Depicted are individual connections of positions 6 or 1′ in those instances, where the most prominent combinatory amino acid identity correlations between positions 6 and 1′ are excluded as indicated (ex.). In these instances single amino acid positions correlate with distinct nucleotide preferences in S and P elements, respectively. For the S elements non-random distributions are found at positions 6 and 1′, for the P elements only at position 1′. The most prominent combinatory amino acid – nucleotide identity correlations which are excluded here have been identified previously (8–10).
Figure 6.
Prediction of nucleotide target sequences for MEF11 and the novel RNA editing PPR protein MEF32.
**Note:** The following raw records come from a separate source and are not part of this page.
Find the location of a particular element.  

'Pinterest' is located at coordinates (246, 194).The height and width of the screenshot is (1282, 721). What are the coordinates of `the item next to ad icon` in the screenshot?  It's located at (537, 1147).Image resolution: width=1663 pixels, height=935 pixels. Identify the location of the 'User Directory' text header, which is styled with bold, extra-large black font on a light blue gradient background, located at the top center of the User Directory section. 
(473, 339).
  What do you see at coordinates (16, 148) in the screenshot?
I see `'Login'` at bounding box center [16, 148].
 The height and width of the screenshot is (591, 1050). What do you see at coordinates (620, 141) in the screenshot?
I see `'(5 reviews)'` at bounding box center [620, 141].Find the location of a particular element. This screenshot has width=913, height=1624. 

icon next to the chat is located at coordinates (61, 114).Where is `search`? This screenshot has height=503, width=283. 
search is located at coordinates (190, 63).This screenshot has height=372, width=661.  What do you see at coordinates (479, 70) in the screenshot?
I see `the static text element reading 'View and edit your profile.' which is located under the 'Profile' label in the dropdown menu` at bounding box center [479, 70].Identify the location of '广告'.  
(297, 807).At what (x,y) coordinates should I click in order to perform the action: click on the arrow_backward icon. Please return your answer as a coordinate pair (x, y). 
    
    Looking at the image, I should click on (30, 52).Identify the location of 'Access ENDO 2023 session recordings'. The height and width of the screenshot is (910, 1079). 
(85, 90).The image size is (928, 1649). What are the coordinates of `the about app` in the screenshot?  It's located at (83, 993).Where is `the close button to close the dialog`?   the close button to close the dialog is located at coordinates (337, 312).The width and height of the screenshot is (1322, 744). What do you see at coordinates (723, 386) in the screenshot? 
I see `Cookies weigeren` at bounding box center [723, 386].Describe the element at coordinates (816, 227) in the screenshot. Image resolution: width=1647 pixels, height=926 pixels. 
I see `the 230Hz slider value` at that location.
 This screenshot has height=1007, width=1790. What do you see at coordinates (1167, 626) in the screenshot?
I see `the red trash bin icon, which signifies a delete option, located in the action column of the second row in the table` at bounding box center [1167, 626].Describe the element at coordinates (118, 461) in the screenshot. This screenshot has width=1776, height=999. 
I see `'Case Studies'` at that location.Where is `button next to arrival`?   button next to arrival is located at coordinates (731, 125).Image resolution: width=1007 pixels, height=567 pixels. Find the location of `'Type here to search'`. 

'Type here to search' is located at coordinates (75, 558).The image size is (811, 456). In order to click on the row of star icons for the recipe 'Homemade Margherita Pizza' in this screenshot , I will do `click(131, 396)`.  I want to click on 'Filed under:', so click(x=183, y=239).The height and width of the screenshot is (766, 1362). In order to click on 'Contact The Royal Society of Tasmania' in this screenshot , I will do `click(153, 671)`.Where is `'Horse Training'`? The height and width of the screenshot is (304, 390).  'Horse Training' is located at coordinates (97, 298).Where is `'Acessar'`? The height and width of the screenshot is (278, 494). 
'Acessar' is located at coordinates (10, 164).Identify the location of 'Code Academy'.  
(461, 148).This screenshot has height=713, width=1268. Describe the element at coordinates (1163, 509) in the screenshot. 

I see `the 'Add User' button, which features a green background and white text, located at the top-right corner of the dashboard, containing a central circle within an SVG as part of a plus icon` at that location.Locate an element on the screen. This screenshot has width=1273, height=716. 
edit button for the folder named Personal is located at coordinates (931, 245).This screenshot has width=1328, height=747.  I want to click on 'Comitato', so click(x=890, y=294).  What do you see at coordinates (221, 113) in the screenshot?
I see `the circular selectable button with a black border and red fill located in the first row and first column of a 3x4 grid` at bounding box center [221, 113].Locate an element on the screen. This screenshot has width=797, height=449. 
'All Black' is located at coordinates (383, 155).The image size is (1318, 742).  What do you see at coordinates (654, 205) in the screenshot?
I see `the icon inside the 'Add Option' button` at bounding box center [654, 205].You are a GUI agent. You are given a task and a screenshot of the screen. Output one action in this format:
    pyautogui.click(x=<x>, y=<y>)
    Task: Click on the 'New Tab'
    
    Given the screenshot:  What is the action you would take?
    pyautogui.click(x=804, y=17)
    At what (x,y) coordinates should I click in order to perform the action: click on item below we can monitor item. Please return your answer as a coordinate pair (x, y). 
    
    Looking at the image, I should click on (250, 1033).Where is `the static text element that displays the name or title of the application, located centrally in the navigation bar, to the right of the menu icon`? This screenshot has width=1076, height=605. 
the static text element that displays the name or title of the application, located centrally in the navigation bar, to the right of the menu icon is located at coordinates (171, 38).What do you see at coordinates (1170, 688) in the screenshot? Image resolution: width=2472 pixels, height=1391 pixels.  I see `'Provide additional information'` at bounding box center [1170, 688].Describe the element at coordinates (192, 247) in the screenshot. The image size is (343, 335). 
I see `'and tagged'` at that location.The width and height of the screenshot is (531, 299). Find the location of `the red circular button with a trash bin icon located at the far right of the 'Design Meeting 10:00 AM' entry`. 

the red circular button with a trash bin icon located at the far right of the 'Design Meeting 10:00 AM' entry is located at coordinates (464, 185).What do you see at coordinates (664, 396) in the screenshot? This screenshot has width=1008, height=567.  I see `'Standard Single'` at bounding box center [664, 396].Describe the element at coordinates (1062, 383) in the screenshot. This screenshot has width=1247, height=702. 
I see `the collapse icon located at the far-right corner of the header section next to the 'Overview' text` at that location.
(A) For MEF11 (At4g14850), the RNA editing sites ranked at positions 1, 2 and 3 out of 430 sites have been previously identified as target sites (shaded light blue) [17]. When we analysed all 20 top ranked editing sites in a MEF11 mutant, sites ranked 10, 14 and 17 turned out to be also targets of MEF11 (shaded yellow). (B) Target sequence predictions for the previously unassigned mitochondrial RNA editing factor encoded by At4g14170 are shown for the top ranked twenty sites. When we investigated these in a T-DNA mutant of the gene At4g14170, the three top ranked sites were identified as bona fide targets, at these nucleotides editing is absent in the mutant. This locus has been accordingly renamed to indicate that it codes for the novel RNA editing protein MEF32. The respective top parts in panels A and B show the PPR motifs considered (shaded light green; including the L2 and S2 elements) and their alignment to nucleotide positions which are counted 3′ to 5′ from the edited C (from right to left, −4 to −17 and −4 to −13, respectively). Amino acid identities at positions 6 and 1′ are given (shaded blue) and the respective scores are shown. In the box below, the locations of the top twenty ranked sites are indicated and the assigned specificity factor is given for experimentally confirmed targets, here MEF11 or MEF32. For each repeat the score at each site is given (shaded ocre with the color intensity reflecting the score) and the p-value of FIMO progaram as shown in the far right column is used for the ranking.
Figure 7.
Inclusion of L, L2 and S2 repeats generally improves the prediction accuracy of RNA editing targets.
Although the bona fide target sites are listed in the top ranks even without including the L, L2 and S2 repeats, their consideration mostly improves the prediction accuracy if only slightly. This suggests that these repeats also connect to target RNA sequences. Shown here are only the data for Arabidopsis. For Physcomitrella mitochondria, prediction ranks target sites always at the top, but then there are only very few editing sites in this moss (Figure S3). (A) Prediction of the target sites for the known chloroplast editing factors finds the identified targets within the top ranks out of the 34 RNA editing sites in chloroplasts of Arabidopsis. Prediction from only the P and S repeats (□) is usually sufficient, but inclusion of the L, L2 and S2 elements (•) often improves the ranking. (B) Analogous improvements of the predictions are seen within the 430 editing sites considered for mitochondrial PPR proteins. In a few instances the predicted PPR-RNA interaction drops in rank when the L, L2 and S2 elements are included (e.g. the targets of MEF18 and MEF19; further details are given in Figure S3). The nad6-95 target site of MEF8 (asterisk) cannot be ranked since the p-value is >1 in the FIMO program evaluation.